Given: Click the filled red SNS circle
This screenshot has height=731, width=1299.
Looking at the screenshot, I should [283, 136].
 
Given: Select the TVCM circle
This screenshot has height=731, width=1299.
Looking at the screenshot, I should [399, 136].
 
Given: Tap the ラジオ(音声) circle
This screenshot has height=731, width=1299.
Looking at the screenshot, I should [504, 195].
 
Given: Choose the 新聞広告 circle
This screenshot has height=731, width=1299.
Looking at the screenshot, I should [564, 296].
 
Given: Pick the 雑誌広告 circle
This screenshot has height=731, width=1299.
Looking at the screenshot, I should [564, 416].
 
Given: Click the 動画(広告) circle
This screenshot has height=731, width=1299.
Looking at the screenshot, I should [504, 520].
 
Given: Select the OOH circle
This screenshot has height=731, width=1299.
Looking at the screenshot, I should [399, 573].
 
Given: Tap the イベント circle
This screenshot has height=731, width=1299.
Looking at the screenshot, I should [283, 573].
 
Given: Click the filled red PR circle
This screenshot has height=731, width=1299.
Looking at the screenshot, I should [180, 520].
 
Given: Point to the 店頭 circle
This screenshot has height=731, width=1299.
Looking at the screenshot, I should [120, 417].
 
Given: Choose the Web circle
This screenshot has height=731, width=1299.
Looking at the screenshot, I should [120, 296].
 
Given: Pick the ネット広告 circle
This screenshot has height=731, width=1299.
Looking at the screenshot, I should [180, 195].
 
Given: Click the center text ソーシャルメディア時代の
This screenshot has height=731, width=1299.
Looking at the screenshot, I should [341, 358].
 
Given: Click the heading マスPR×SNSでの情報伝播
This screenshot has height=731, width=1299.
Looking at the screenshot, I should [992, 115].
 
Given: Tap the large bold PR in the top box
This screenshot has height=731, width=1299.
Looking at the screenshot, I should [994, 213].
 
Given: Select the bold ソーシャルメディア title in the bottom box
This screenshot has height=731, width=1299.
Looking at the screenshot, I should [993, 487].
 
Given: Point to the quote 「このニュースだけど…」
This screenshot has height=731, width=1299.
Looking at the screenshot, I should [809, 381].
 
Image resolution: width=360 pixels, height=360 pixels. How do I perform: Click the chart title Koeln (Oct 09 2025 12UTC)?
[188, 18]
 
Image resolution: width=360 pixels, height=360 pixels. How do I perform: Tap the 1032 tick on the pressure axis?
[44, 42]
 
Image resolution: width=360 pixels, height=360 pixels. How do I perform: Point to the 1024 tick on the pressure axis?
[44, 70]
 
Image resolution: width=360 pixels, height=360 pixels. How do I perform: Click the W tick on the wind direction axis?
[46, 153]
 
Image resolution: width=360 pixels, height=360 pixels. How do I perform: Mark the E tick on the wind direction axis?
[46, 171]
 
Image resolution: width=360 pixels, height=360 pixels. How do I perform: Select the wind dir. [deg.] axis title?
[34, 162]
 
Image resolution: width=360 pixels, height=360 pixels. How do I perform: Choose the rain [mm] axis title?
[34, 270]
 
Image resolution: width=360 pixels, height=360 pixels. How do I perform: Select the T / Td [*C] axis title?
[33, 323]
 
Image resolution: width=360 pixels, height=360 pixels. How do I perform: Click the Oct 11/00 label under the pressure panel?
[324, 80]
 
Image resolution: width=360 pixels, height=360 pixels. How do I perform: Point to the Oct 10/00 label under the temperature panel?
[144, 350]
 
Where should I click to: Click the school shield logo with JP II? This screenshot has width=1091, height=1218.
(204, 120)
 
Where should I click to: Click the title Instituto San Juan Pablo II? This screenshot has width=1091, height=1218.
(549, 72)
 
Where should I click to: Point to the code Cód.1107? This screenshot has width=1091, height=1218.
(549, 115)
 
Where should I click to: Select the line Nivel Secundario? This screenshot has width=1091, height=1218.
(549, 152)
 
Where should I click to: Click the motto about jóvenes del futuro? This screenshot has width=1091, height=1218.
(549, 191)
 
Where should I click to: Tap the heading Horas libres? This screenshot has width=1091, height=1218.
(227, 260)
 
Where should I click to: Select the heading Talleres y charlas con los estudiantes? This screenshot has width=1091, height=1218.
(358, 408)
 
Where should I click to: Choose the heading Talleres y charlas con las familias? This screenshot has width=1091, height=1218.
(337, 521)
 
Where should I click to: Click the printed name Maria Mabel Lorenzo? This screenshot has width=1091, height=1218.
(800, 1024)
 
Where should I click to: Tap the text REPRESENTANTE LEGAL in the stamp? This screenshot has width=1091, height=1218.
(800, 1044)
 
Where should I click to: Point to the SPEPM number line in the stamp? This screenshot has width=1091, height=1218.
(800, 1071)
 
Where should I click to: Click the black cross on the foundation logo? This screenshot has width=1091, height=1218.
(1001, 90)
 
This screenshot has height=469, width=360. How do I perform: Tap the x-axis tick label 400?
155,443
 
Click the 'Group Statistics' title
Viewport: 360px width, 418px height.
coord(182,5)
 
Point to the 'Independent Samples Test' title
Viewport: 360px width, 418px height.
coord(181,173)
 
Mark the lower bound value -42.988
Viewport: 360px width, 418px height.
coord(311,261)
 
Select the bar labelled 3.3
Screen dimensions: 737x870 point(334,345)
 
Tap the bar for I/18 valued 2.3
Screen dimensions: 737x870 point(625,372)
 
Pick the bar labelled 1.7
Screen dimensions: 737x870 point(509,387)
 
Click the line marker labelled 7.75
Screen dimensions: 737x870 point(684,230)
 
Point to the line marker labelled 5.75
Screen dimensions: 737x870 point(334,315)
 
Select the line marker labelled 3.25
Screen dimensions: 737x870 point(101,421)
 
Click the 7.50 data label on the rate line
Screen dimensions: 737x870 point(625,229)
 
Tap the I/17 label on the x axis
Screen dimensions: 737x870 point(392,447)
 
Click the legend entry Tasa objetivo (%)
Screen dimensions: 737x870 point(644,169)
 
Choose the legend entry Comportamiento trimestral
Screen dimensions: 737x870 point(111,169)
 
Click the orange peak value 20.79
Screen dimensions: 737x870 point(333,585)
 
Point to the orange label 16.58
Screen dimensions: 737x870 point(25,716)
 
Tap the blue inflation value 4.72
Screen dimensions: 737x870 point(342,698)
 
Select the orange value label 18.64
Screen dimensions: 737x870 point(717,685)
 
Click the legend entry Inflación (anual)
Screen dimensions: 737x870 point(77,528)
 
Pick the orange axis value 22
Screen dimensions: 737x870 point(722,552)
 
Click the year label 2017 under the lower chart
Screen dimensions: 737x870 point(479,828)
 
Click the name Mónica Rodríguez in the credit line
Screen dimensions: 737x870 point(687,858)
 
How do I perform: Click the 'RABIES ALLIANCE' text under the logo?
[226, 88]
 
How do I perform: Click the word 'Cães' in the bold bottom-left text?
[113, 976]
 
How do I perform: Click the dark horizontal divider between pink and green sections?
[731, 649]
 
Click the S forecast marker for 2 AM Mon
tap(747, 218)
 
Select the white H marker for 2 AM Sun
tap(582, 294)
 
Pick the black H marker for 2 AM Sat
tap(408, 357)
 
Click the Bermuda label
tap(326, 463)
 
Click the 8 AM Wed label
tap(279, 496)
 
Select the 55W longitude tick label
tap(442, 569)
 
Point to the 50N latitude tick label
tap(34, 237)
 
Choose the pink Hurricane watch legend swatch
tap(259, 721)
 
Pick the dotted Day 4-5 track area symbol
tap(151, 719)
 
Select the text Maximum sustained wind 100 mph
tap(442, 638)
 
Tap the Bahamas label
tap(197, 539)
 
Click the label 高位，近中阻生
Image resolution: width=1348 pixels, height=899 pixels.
○ ○ ○ ○ ○ ○ ○
> DIRECTIONS FOR THIS TASK
Recast all the records above as a JSON list of strings, one string per line, skipping blank lines.

> FINAL RESULT
[
  "Given: Click the filled red SNS circle",
  "This screenshot has height=731, width=1299.",
  "Looking at the screenshot, I should [283, 136].",
  "Given: Select the TVCM circle",
  "This screenshot has height=731, width=1299.",
  "Looking at the screenshot, I should [399, 136].",
  "Given: Tap the ラジオ(音声) circle",
  "This screenshot has height=731, width=1299.",
  "Looking at the screenshot, I should [504, 195].",
  "Given: Choose the 新聞広告 circle",
  "This screenshot has height=731, width=1299.",
  "Looking at the screenshot, I should [564, 296].",
  "Given: Pick the 雑誌広告 circle",
  "This screenshot has height=731, width=1299.",
  "Looking at the screenshot, I should [564, 416].",
  "Given: Click the 動画(広告) circle",
  "This screenshot has height=731, width=1299.",
  "Looking at the screenshot, I should [504, 520].",
  "Given: Select the OOH circle",
  "This screenshot has height=731, width=1299.",
  "Looking at the screenshot, I should [399, 573].",
  "Given: Tap the イベント circle",
  "This screenshot has height=731, width=1299.",
  "Looking at the screenshot, I should [283, 573].",
  "Given: Click the filled red PR circle",
  "This screenshot has height=731, width=1299.",
  "Looking at the screenshot, I should [180, 520].",
  "Given: Point to the 店頭 circle",
  "This screenshot has height=731, width=1299.",
  "Looking at the screenshot, I should [120, 417].",
  "Given: Choose the Web circle",
  "This screenshot has height=731, width=1299.",
  "Looking at the screenshot, I should [120, 296].",
  "Given: Pick the ネット広告 circle",
  "This screenshot has height=731, width=1299.",
  "Looking at the screenshot, I should [180, 195].",
  "Given: Click the center text ソーシャルメディア時代の",
  "This screenshot has height=731, width=1299.",
  "Looking at the screenshot, I should [341, 358].",
  "Given: Click the heading マスPR×SNSでの情報伝播",
  "This screenshot has height=731, width=1299.",
  "Looking at the screenshot, I should [992, 115].",
  "Given: Tap the large bold PR in the top box",
  "This screenshot has height=731, width=1299.",
  "Looking at the screenshot, I should [994, 213].",
  "Given: Select the bold ソーシャルメディア title in the bottom box",
  "This screenshot has height=731, width=1299.",
  "Looking at the screenshot, I should [993, 487].",
  "Given: Point to the quote 「このニュースだけど…」",
  "This screenshot has height=731, width=1299.",
  "Looking at the screenshot, I should [809, 381].",
  "Image resolution: width=360 pixels, height=360 pixels. How do I perform: Click the chart title Koeln (Oct 09 2025 12UTC)?",
  "[188, 18]",
  "Image resolution: width=360 pixels, height=360 pixels. How do I perform: Tap the 1032 tick on the pressure axis?",
  "[44, 42]",
  "Image resolution: width=360 pixels, height=360 pixels. How do I perform: Point to the 1024 tick on the pressure axis?",
  "[44, 70]",
  "Image resolution: width=360 pixels, height=360 pixels. How do I perform: Click the W tick on the wind direction axis?",
  "[46, 153]",
  "Image resolution: width=360 pixels, height=360 pixels. How do I perform: Mark the E tick on the wind direction axis?",
  "[46, 171]",
  "Image resolution: width=360 pixels, height=360 pixels. How do I perform: Select the wind dir. [deg.] axis title?",
  "[34, 162]",
  "Image resolution: width=360 pixels, height=360 pixels. How do I perform: Choose the rain [mm] axis title?",
  "[34, 270]",
  "Image resolution: width=360 pixels, height=360 pixels. How do I perform: Select the T / Td [*C] axis title?",
  "[33, 323]",
  "Image resolution: width=360 pixels, height=360 pixels. How do I perform: Click the Oct 11/00 label under the pressure panel?",
  "[324, 80]",
  "Image resolution: width=360 pixels, height=360 pixels. How do I perform: Point to the Oct 10/00 label under the temperature panel?",
  "[144, 350]",
  "Where should I click to: Click the school shield logo with JP II? This screenshot has width=1091, height=1218.",
  "(204, 120)",
  "Where should I click to: Click the title Instituto San Juan Pablo II? This screenshot has width=1091, height=1218.",
  "(549, 72)",
  "Where should I click to: Point to the code Cód.1107? This screenshot has width=1091, height=1218.",
  "(549, 115)",
  "Where should I click to: Select the line Nivel Secundario? This screenshot has width=1091, height=1218.",
  "(549, 152)",
  "Where should I click to: Click the motto about jóvenes del futuro? This screenshot has width=1091, height=1218.",
  "(549, 191)",
  "Where should I click to: Tap the heading Horas libres? This screenshot has width=1091, height=1218.",
  "(227, 260)",
  "Where should I click to: Select the heading Talleres y charlas con los estudiantes? This screenshot has width=1091, height=1218.",
  "(358, 408)",
  "Where should I click to: Choose the heading Talleres y charlas con las familias? This screenshot has width=1091, height=1218.",
  "(337, 521)",
  "Where should I click to: Click the printed name Maria Mabel Lorenzo? This screenshot has width=1091, height=1218.",
  "(800, 1024)",
  "Where should I click to: Tap the text REPRESENTANTE LEGAL in the stamp? This screenshot has width=1091, height=1218.",
  "(800, 1044)",
  "Where should I click to: Point to the SPEPM number line in the stamp? This screenshot has width=1091, height=1218.",
  "(800, 1071)",
  "Where should I click to: Click the black cross on the foundation logo? This screenshot has width=1091, height=1218.",
  "(1001, 90)",
  "This screenshot has height=469, width=360. How do I perform: Tap the x-axis tick label 400?",
  "155,443",
  "Click the 'Group Statistics' title",
  "Viewport: 360px width, 418px height.",
  "coord(182,5)",
  "Point to the 'Independent Samples Test' title",
  "Viewport: 360px width, 418px height.",
  "coord(181,173)",
  "Mark the lower bound value -42.988",
  "Viewport: 360px width, 418px height.",
  "coord(311,261)",
  "Select the bar labelled 3.3",
  "Screen dimensions: 737x870 point(334,345)",
  "Tap the bar for I/18 valued 2.3",
  "Screen dimensions: 737x870 point(625,372)",
  "Pick the bar labelled 1.7",
  "Screen dimensions: 737x870 point(509,387)",
  "Click the line marker labelled 7.75",
  "Screen dimensions: 737x870 point(684,230)",
  "Point to the line marker labelled 5.75",
  "Screen dimensions: 737x870 point(334,315)",
  "Select the line marker labelled 3.25",
  "Screen dimensions: 737x870 point(101,421)",
  "Click the 7.50 data label on the rate line",
  "Screen dimensions: 737x870 point(625,229)",
  "Tap the I/17 label on the x axis",
  "Screen dimensions: 737x870 point(392,447)",
  "Click the legend entry Tasa objetivo (%)",
  "Screen dimensions: 737x870 point(644,169)",
  "Choose the legend entry Comportamiento trimestral",
  "Screen dimensions: 737x870 point(111,169)",
  "Click the orange peak value 20.79",
  "Screen dimensions: 737x870 point(333,585)",
  "Point to the orange label 16.58",
  "Screen dimensions: 737x870 point(25,716)",
  "Tap the blue inflation value 4.72",
  "Screen dimensions: 737x870 point(342,698)",
  "Select the orange value label 18.64",
  "Screen dimensions: 737x870 point(717,685)",
  "Click the legend entry Inflación (anual)",
  "Screen dimensions: 737x870 point(77,528)",
  "Pick the orange axis value 22",
  "Screen dimensions: 737x870 point(722,552)",
  "Click the year label 2017 under the lower chart",
  "Screen dimensions: 737x870 point(479,828)",
  "Click the name Mónica Rodríguez in the credit line",
  "Screen dimensions: 737x870 point(687,858)",
  "How do I perform: Click the 'RABIES ALLIANCE' text under the logo?",
  "[226, 88]",
  "How do I perform: Click the word 'Cães' in the bold bottom-left text?",
  "[113, 976]",
  "How do I perform: Click the dark horizontal divider between pink and green sections?",
  "[731, 649]",
  "Click the S forecast marker for 2 AM Mon",
  "tap(747, 218)",
  "Select the white H marker for 2 AM Sun",
  "tap(582, 294)",
  "Pick the black H marker for 2 AM Sat",
  "tap(408, 357)",
  "Click the Bermuda label",
  "tap(326, 463)",
  "Click the 8 AM Wed label",
  "tap(279, 496)",
  "Select the 55W longitude tick label",
  "tap(442, 569)",
  "Point to the 50N latitude tick label",
  "tap(34, 237)",
  "Choose the pink Hurricane watch legend swatch",
  "tap(259, 721)",
  "Pick the dotted Day 4-5 track area symbol",
  "tap(151, 719)",
  "Select the text Maximum sustained wind 100 mph",
  "tap(442, 638)",
  "Tap the Bahamas label",
  "tap(197, 539)",
  "Click the label 高位，近中阻生",
  "Image resolution: width=1348 pixels, height=899 pixels."
]